What all the new care models will look like is still taking shape. Despite the uncertainties, leaders recognize the need to start thinking now about how changing technology will affect the workforce. It’s becoming clear people will need to be trained for team-based care, to work seamlessly across different care settings and be technologically skilled or able to learn those skills.

“We have an opportunity—both labor and management—to lead on the new care models and to get ahead of those changes and get it right,” says Zeth Ajemian, the director of Workforce Planning and Development for Southern California and Hawaii. “It requires early engagement and flexibility.”

Remembering what we’ve already learned will help. The implementation of both KP HealthConnect and the coding process known as ICD-10 provides valuable case studies.

In 2009, the U.S. Department of Health and Human Services announced a big change for health care providers: The International Classification of Diseases, 9th Edition, known as ICD-9, would be replaced by ICD-10, which contains about 144,000 diagnosis and procedure codes. The changeover, now scheduled for Oct. 1, has meant 166 applications—including billing and claims systems in each region—needed to be upgraded, replaced or retired.

In addition, some 1,400 coders and many others needed retraining. Union coalition members are covered by the Employment and Income Security Agreement, which provides for retraining, redeployment and at least one year’s protection from layoffs due to process improvements or restructuring.

“Our ability to work collaboratively in partnership—and recognize workforce issues as part of our strategy—is huge,” says Laura Long, the director of National Workforce Planning and Development. “We need to look at the impacts on the workforce and the skills sets needed for the future. We can’t just flip a switch.”

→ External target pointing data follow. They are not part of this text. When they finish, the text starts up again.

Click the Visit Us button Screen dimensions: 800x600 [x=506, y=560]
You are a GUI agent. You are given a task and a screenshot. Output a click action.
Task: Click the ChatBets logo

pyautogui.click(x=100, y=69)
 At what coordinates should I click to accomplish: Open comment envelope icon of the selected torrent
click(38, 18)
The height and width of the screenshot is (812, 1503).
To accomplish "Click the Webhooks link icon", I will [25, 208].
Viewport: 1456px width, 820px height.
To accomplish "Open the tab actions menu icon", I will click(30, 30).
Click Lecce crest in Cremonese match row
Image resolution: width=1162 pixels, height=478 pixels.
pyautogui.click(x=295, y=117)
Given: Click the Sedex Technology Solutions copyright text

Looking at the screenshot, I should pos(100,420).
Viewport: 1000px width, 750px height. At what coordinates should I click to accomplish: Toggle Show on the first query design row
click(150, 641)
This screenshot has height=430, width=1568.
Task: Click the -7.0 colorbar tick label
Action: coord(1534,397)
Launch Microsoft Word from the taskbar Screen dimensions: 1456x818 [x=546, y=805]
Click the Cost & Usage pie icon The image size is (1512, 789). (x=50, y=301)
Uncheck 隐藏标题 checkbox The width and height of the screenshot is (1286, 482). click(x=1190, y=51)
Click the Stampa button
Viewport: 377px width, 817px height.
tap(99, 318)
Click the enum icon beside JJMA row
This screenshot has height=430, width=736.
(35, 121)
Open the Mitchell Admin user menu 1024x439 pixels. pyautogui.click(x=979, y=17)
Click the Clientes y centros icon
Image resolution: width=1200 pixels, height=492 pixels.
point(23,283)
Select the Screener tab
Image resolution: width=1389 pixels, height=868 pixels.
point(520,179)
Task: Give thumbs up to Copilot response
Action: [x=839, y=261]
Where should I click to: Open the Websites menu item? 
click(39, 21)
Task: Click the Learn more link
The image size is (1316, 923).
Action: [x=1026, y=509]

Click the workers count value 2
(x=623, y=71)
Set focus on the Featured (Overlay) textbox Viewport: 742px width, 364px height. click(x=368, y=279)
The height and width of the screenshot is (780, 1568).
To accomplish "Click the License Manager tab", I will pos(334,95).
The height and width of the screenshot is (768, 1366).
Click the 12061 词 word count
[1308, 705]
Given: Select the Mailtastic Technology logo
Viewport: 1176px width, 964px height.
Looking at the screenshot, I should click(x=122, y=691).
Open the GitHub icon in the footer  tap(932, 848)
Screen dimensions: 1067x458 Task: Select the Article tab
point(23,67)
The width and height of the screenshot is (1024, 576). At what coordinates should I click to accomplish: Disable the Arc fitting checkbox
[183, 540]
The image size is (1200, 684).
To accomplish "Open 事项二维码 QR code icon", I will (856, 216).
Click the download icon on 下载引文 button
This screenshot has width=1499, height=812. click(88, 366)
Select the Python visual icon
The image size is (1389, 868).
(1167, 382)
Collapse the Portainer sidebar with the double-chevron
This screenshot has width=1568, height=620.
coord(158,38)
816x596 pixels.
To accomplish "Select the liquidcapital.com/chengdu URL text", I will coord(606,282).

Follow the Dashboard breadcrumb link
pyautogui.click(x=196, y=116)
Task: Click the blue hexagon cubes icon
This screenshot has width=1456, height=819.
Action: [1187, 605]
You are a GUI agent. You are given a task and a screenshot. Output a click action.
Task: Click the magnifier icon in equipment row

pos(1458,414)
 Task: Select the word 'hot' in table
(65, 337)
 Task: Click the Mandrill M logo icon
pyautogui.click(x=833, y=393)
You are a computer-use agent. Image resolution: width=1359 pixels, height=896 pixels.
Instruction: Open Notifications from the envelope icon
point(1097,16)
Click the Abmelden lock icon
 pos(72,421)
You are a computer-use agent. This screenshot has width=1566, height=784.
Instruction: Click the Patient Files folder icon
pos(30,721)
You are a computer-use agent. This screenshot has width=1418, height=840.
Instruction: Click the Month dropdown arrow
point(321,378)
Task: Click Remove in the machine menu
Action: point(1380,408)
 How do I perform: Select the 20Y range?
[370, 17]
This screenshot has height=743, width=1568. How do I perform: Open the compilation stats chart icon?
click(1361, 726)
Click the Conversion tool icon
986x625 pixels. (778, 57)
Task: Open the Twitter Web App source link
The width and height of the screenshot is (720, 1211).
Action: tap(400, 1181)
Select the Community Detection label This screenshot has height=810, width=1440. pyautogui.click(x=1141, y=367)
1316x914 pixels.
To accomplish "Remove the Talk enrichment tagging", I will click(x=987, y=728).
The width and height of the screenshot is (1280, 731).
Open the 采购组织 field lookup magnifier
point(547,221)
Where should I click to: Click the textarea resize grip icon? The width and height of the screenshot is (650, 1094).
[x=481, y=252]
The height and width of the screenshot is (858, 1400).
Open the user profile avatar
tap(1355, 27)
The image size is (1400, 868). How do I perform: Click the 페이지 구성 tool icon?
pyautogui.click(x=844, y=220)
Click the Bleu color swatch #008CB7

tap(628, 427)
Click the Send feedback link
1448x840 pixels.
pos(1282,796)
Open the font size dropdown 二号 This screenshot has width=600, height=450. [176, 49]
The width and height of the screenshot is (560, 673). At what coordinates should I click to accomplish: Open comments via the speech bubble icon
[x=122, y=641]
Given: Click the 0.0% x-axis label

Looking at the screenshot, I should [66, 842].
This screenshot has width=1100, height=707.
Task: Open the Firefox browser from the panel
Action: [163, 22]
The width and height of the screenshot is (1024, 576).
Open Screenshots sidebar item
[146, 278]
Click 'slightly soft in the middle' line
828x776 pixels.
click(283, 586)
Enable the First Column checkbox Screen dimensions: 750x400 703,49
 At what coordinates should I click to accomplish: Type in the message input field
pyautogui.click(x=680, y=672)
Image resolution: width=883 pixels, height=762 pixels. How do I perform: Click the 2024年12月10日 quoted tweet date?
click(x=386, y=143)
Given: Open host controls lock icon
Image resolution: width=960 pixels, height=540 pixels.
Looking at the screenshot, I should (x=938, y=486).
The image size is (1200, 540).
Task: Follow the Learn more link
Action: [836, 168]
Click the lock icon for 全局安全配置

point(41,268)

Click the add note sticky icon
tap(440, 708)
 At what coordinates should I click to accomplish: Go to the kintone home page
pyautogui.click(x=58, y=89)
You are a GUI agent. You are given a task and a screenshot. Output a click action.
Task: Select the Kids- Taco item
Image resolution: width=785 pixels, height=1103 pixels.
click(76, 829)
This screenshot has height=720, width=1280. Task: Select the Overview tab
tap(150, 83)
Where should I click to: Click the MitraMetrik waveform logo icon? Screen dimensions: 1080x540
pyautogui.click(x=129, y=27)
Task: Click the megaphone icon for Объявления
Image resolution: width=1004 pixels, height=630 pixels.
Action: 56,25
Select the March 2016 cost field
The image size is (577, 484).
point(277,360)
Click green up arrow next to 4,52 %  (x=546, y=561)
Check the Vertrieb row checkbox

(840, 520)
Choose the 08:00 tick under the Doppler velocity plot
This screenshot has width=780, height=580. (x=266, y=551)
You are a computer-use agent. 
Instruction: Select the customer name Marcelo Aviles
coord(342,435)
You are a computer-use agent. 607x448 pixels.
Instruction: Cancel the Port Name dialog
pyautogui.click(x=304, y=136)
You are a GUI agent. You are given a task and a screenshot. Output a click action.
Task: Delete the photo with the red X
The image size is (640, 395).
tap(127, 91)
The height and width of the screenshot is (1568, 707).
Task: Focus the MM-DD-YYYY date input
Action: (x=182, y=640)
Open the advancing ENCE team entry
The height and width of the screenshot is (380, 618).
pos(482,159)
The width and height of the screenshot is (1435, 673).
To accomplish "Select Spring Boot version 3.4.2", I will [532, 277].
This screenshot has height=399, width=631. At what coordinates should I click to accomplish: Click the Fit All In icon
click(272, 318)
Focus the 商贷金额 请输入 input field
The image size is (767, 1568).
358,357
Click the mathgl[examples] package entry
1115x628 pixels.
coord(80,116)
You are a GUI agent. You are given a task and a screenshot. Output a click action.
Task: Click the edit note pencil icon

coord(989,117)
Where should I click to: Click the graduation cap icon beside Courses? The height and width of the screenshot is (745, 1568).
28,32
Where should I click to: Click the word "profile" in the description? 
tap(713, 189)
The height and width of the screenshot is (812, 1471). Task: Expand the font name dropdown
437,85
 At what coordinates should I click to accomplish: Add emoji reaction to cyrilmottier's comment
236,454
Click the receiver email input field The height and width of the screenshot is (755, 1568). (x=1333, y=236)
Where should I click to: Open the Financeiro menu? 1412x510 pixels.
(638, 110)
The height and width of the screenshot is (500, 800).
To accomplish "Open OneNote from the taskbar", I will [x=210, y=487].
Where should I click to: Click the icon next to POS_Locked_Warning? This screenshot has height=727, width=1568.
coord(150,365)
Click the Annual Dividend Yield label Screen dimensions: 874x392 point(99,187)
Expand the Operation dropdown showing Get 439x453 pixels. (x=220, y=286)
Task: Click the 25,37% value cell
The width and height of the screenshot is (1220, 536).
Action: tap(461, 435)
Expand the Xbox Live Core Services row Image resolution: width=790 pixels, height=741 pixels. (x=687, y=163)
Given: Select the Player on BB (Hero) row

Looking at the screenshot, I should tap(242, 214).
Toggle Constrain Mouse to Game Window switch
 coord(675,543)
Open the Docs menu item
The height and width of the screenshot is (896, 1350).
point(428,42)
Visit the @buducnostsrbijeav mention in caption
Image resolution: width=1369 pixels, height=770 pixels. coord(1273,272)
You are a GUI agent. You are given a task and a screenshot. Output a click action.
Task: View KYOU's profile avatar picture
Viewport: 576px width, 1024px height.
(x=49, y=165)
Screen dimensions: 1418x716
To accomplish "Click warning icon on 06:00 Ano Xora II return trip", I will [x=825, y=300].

Identifying potential problems

So KP and the coalition took a page from the KP HealthConnect playbook, when Kaiser Permanente leadership reached out to the unions.

“We had conversations about why the change was important and what it would look like,” says Marie Hamilton, RN, who was the national labor coordinator for KP HealthConnect implementation and is now the labor partner for OFNHP at Westside Medical Center in the Northwest. “Part of the implementation was making sure people got the skills they needed.”

The process was not pain-free, but by engaging the workforce, she says, “Kaiser got buy-in from the people using the system and identified potential problems early on. It was the most impressive thing I’ve seen in 40 years at Kaiser—a model that demonstrates how working in partnership can effectively manage sustainable change.”

When that engagement is missing, the repercussions can be far-reaching. Last year, for example, a decision to reduce or redeploy nurses in Southern California led to a pull-back in union support for unit-based teams in the region. The dispute was resolved, but it illustrated the risk of going it alone.

“In times of change, it can be tempting for both sides to fall back on old habits and traditional approaches—and we know where that gets you,” says Dennis Dabney, the senior vice president of National Labor Relations and Office of Labor Management Partnership. “The test of any partnership is working your way through tough issues and getting better results. That's what we are committed to do."

The joint approach to ICD-10 has included national “communities of practice”—with representation from frontline workers—to design training and make policy and budgeting decisions. Regular updates keep affected employees informed and let them air concerns.

One very specific payoff to the approach: The labor-management team in Colorado found serious flaws in a claims and billing system being developed by outside vendors. KP switched vendors and avoided a potentially disastrous disruption.